On average, it takes approximately two and a half years to decide whether a record is any good. First, because you have to actually listen to it more than eight times. Second, because you have to see where popular culture and society go and whether said record remains relevant. And third, you have to not listen to it for about a year, go back to it and see if it still sounds any good. All that requires about two and a half years at a minimum. And that's really just a starting point.

The vast, vast majority of records don't age well. Even if they still sound pretty good, they seem quaint or reflective of an altogether insignificant moment in music history. Plenty of records could one day be saved by influential critics or popular artists who name drop them as influences, but I don't know if I'd wager much on, say, Iron & Wine (who I quite like it by the way) mattering all that much in 20 years. In fact, if I was particularly interested in big, bold statements, I'd contend that there have probably only been maybe 250 capital-S Significant records in rock history. If that.

Anyway. For whatever reason, film, TV and sports are not generally so doomed. The biggest/best/most important movies of 2002 are most likely still the biggest/best/most important movies of 2002 now. Good television endures (see MASH or Chips reruns). And award winners in professional sports may fail to impressively follow up a given year's performance, but, for that season, their statistics and accomplishments remain the same.

Music, though, simply can't be judged. At least so soon.

At the end of 1991, Spin named Teenage Fanclub's Bandwagonesque the best album to be released that year. Nirvana's Nevermind was #3. Six years later, Cornershop's When I Was Born For The 7th Time won the prize. Radiohead's OK Computer was #2. But when Spin put together its list of the 100 Greatest Albums 1985-2005, OK Computer was #1 and Nevermind was #2. (When I Born... ranked 98th.)

Were Spin wrong the first time? Well, yeah, sorta. Could they have done much to prevent this? Maybe.

Let's say - and I'm speaking with no inside information to support this - that the Polaris comes down to Broken Social Scene, the New Pornographers, Wolf Parade and Final Fantasy. (I haven't even checked to see if all four are eligible, but, for the sake of argument, let's say they all are.) The question to be asked is not: Which album do you like best? The real question is: Which album will you feel best about picking in 20 years? Or, at least, which album will you feel least bad about picking in 20 years?

I'm not sure history reserves a place for Final Fantasy (the Mariah Carey covers are cute, but the violin is not the new guitar). The New Pornographers are like the top secret Sloan. But then, outside Canada Sloan are like the top secret Cheap Trick, so... Meanwhile, the Wolf Parade probably never escape Arcade Fire's shadow. Which leaves you with Broken Social Scene.
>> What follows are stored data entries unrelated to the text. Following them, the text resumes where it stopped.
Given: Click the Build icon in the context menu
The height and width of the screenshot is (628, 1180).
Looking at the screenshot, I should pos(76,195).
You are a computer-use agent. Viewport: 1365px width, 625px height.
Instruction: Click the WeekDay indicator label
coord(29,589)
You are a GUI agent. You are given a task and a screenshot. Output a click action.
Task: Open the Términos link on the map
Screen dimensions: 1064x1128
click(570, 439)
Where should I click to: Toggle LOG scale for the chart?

I have a very long and impassioned argument on behalf of their last record, but on the above basis alone, I think they win. Or at least stand the best chance of winning in 20 years. Regardless of whether the record's any good, that's the band, and subsequently the record, that probably ends up "meaning" anything. They've got a trend (the rise of Canadian indie) and a scene (Toronto/Canada) and a bunch of members who might end up doing something remarkable, important, criminal or some combination thereof. That could be enough.

Of course, Broken Social Scene could be my Cornershop. And 20 years from now, some jerk could be berating me about my failure to recognize the obvious and lasting genius of the Trews, who will have gone on to rival The Beatles (or at least Pearl Jam) in influence, scope and power. (Though by then, of course, I will have surely rejected society and retreated to the woods with my collection of rare Apostle of Hustle singles and Stars bootlegs.)